*TRAVAIL DEMANDÉ*:
1. D'après le texte, en quelle année les bâtiments du pressoir de la chartreuse sont-ils terminés ?
2. Recopiez le passage du texte allant de « Histoire de la » à « exploiter leur vigne. ».
3. Selon le texte, quelles constructions le projet de la chartreuse prévoit-il ? Donnez-les toutes.

*TEXTE*:
++++++++
La journée s’achève, nous regagnons les voitures. Magasins et cafés ont beau nous tendre les bras. Peu se laisseront tenter, les activités de la journée ayant suffisamment usé nos énergies.   


Histoire de la Charteuse (source Wikipédia)

La construction de la chartreuse est décidée par Philippe le Hardi et le chantier inauguré au mois de septembre 1378. Philippe le Hardi acquiert un domaine au lieu-dit La Motte de Champmol. La première pierre de l'église est posée le 20 août 1383. Le duc souhaite créer une nécropole rivale de celle des Capétiens, à Saint-Denis . Le projet prévoit la construction d'une église et de bâtiments conventuels, un petit cloître, un grand cloître bordé de cellules spacieuses qui comportent un étage et un grenier et orné d'une fontaine centrale en forme de calvaire, la salle capitulaire et la sacristie., Les travaux ne commencent vraiment en fait qu'en 1383 et les moines s'installent dans le cloître en octobre de la même année. En 1399, les bâtiments du pressoir sont terminés et les moines commencent à exploiter leur vigne.
++++++++
*EXTRAIT DES DONNÉES*:
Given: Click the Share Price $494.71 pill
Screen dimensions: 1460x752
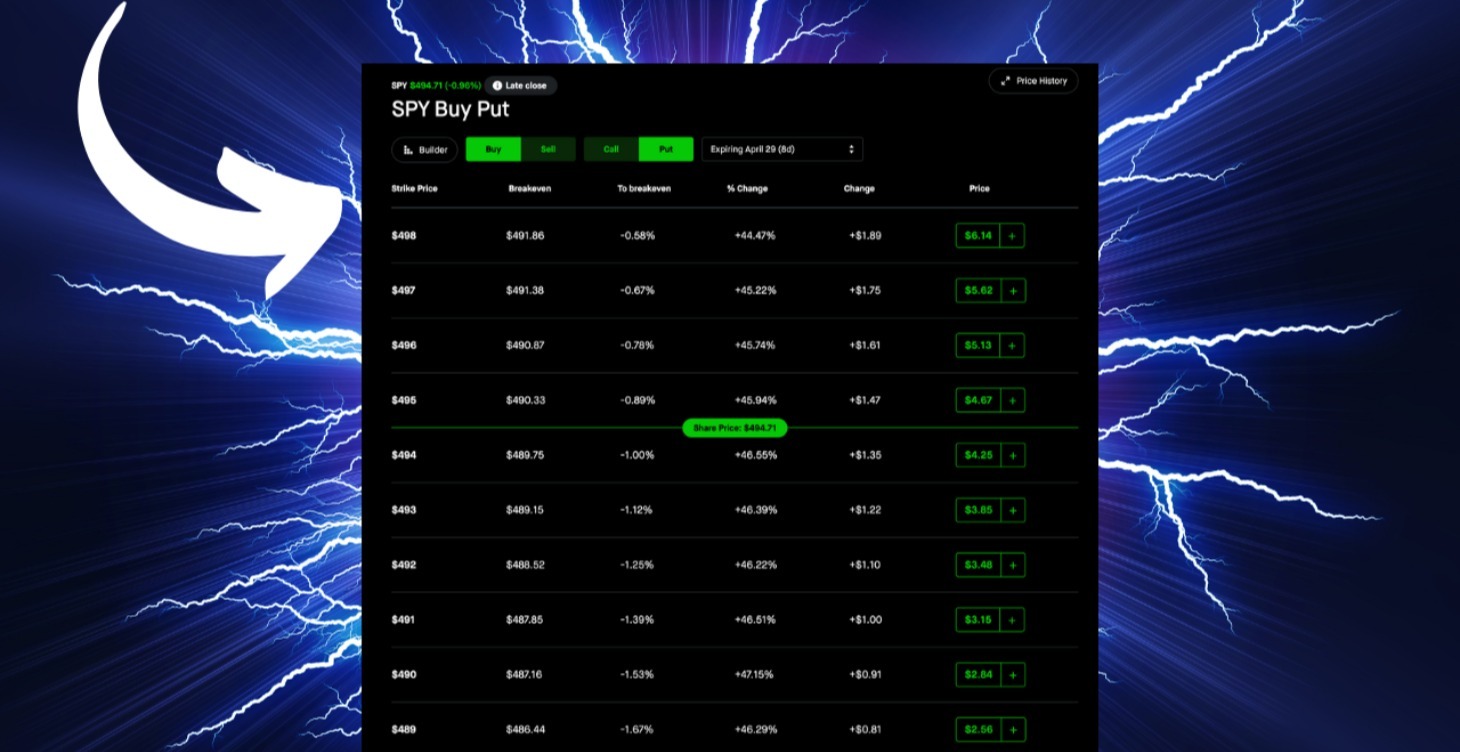Looking at the screenshot, I should 733,428.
++++++++
*RÉPONSES NUMÉROTÉES*:
1. En 1399.

2.
Histoire de la Charteuse (source Wikipédia)

La construction de la chartreuse est décidée par Philippe le Hardi et le chantier inauguré au mois de septembre 1378. Philippe le Hardi acquiert un domaine au lieu-dit La Motte de Champmol. La première pierre de l'église est posée le 20 août 1383. Le duc souhaite créer une nécropole rivale de celle des Capétiens, à Saint-Denis . Le projet prévoit la construction d'une église et de bâtiments conventuels, un petit cloître, un grand cloître bordé de cellules spacieuses qui comportent un étage et un grenier et orné d'une fontaine centrale en forme de calvaire, la salle capitulaire et la sacristie., Les travaux ne commencent vraiment en fait qu'en 1383 et les moines s'installent dans le cloître en octobre de la même année. En 1399, les bâtiments du pressoir sont terminés et les moines commencent à exploiter leur vigne.

3.
- une église
- des bâtiments conventuels
- un petit cloître
- un grand cloître
- la salle capitulaire
- la sacristie